This was hit in CI with an unrelated change so it can be attrobuted to baseline version b87660f
https://jenkins.scylladb.com/job/scylla-master/job/scylla-ci/3706/artifact/testlog/x86_64/release/boost.row_cache_test.test_concurrent_reads_and_eviction.3.log

random-seed=2470087052
random_mutation_generator seed: 2568563592
test/boost/row_cache_test.cc(3447): fatal error: in "test_concurrent_reads_and_eviction": Mutation read doesn't match any expected version ...

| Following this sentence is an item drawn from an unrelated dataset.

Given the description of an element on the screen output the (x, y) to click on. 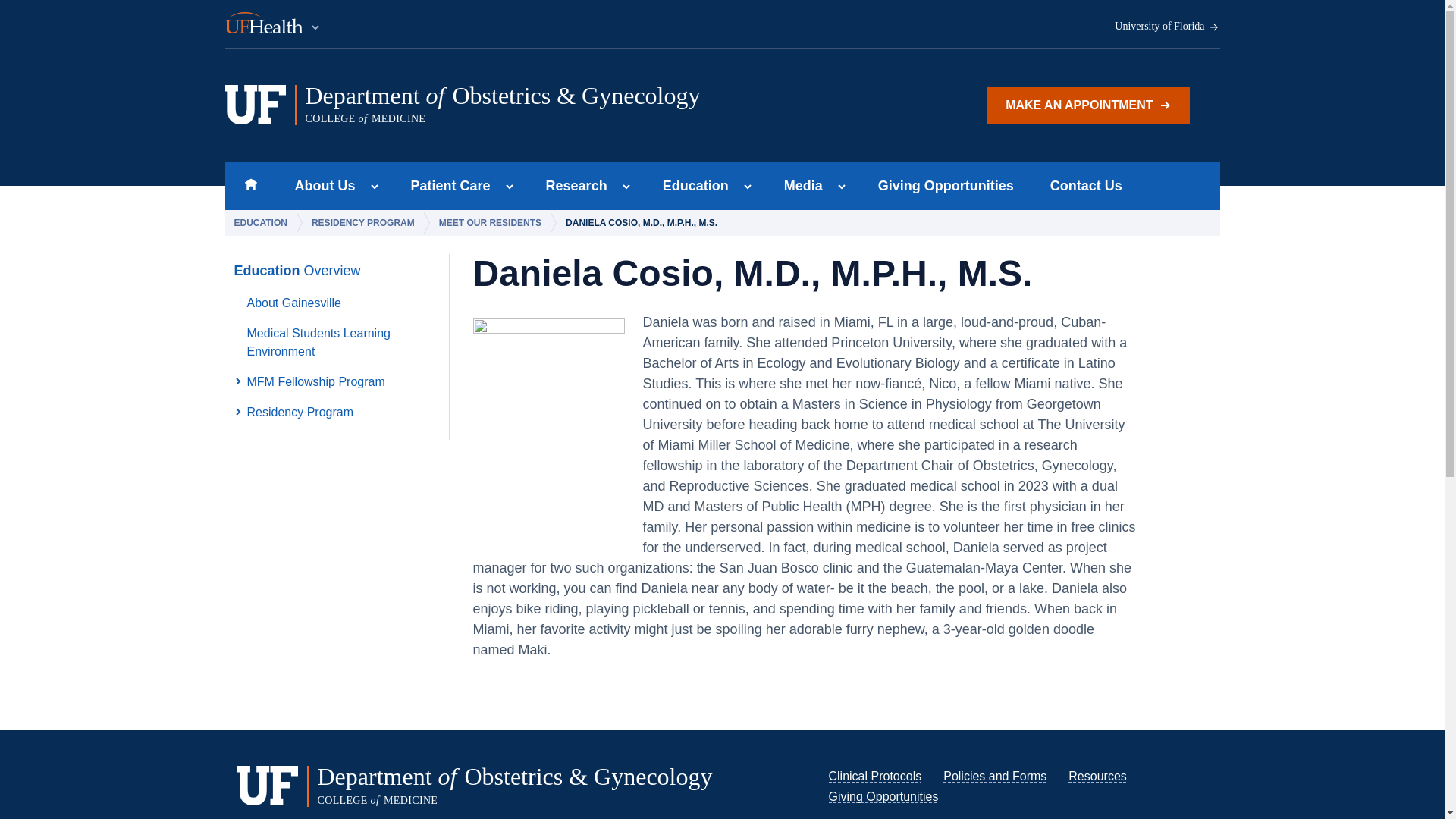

boost.row_cache_test.test_concurrent_reads_and_eviction.3.log.gz

@michoecho please look into this

@bhalevy bhalevy added area/row cache P2 High Priority symptom/ci stability Issues that failed in ScyllaDB CI - tests and framework labels Sep 20, 2023
@michoecho
Copy link
Contributor

I looked into it and it appears to be a real problem. It seems that reverse reads are reading range tombstones incorrectly sometimes. But it will take some work to understand the cause.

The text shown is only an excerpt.